No less compelling is Prof. Strang’s natural law, Aristotelian analysis which delineates how nonoriginalist (anti — Constitutional) judges, to an exponential degree compared to drivers who drive on freeway shoulders when traffic is slow-moving, diminish their character, and, diminish the Rule of Law and concomitant social coordination, and, securing of the common good and human flourishing. Law, for such lawless, unfaithful, oath-disdaining judges, is ad hoc. Neither attorneys, litigants, nor citizens in general, may know what the law is until (an) unelected judge(s) say(s) what the law is, albeit without regard to the original public meaning of the pertinent portion(s) of the Constitution of the United States.
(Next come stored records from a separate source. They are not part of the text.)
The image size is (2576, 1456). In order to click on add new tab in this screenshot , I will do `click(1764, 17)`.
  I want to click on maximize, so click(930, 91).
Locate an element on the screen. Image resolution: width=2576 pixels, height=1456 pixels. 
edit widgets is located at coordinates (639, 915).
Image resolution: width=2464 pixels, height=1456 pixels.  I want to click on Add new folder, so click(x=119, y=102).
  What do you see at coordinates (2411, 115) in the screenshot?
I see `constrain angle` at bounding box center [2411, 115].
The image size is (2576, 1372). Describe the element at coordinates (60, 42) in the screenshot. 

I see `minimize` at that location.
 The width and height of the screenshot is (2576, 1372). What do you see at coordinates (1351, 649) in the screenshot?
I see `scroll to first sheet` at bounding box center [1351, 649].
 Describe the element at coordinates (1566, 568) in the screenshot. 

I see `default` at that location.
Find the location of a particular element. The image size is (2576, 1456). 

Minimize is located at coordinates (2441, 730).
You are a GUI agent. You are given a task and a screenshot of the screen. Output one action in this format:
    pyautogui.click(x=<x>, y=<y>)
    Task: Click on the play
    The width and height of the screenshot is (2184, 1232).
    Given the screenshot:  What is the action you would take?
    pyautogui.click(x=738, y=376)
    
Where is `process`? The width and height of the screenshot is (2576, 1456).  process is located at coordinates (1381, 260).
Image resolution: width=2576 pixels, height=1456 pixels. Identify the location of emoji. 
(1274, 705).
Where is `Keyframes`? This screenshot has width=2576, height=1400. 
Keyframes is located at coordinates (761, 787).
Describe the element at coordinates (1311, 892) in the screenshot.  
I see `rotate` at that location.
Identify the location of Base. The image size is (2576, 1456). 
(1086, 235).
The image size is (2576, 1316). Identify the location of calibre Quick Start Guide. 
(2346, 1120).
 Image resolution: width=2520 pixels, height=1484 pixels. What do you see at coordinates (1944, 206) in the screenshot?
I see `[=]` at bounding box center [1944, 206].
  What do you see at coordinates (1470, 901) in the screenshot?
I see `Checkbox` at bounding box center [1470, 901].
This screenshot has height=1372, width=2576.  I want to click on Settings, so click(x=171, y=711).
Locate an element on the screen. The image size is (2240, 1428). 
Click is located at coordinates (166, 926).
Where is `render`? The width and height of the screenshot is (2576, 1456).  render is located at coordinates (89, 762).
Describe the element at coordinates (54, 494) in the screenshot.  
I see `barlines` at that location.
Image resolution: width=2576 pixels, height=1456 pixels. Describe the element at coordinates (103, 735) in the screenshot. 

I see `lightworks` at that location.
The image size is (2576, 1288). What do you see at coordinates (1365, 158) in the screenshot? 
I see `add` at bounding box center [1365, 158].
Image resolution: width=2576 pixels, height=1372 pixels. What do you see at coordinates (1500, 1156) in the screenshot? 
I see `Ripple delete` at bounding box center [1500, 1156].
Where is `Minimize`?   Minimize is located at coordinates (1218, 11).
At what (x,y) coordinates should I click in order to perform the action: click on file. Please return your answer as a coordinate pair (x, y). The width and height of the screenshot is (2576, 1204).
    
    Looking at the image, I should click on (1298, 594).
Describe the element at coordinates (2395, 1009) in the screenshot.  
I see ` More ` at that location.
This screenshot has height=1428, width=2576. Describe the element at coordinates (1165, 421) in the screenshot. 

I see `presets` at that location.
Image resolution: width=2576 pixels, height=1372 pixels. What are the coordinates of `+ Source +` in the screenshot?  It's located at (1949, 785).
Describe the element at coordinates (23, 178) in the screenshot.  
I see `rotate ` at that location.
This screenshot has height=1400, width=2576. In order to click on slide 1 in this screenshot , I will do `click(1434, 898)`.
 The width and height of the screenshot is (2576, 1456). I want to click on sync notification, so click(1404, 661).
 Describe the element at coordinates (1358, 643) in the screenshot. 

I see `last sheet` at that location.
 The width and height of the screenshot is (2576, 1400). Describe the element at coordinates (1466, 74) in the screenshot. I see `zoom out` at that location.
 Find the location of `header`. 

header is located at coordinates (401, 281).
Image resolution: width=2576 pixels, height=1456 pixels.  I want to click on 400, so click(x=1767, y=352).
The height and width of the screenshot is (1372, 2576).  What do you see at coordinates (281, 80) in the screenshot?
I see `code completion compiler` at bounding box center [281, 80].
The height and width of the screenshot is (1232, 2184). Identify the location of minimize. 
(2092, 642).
“Nonoriginalism, by definition, uses some other meaning, chosen by someone other than the Ratifiers; it is not the original meaning the Framers and Ratifiers employed to draft and authorize the Constitution. The fact of the unique Framing and Ratification of our Constitution is superfluous in nonoriginalist methodologies — it does not do any analytical work in interpretation. Instead, the Constitution’s text is an historical accident — a given — a vessel which must be filled with the meaning of the interpreter’s choice.” P*293

“In sum, the Constitution’s original meaning is the only means to access the written Constitution’s authoritative, prudential, coordinating decisions. Utilizing other meanings undermines the Framers’ and Ratifiers’ prudential judgments, rejects their authority, and destabilizes the social coordination established by the Constitution.” P*290

p*__: Page reference to ORIGINALISM’S PROMISE

Name: Carl Haglund
Rating: 1.0 out of 5 stars
Title: Poorly written and difficult to read
Date: Reviewed in the United States 🇺🇸 on May 11, 2022
Review: This book is poorly written. It’s overly complex and reads similar to a doctoral dissertation. Here’s just a common sample from the text, “My conception of original meaning originalism identifies the Constitution’s original meaning as possessing the same content as its original intent and the meaning derived from the original methods” (p 50).

And that’s one of the clearer sentences. If I wasn’t required to read it for a class, I’d stop. I keep getting distracted wondering how often the author can insert the word “original” into a single sentence.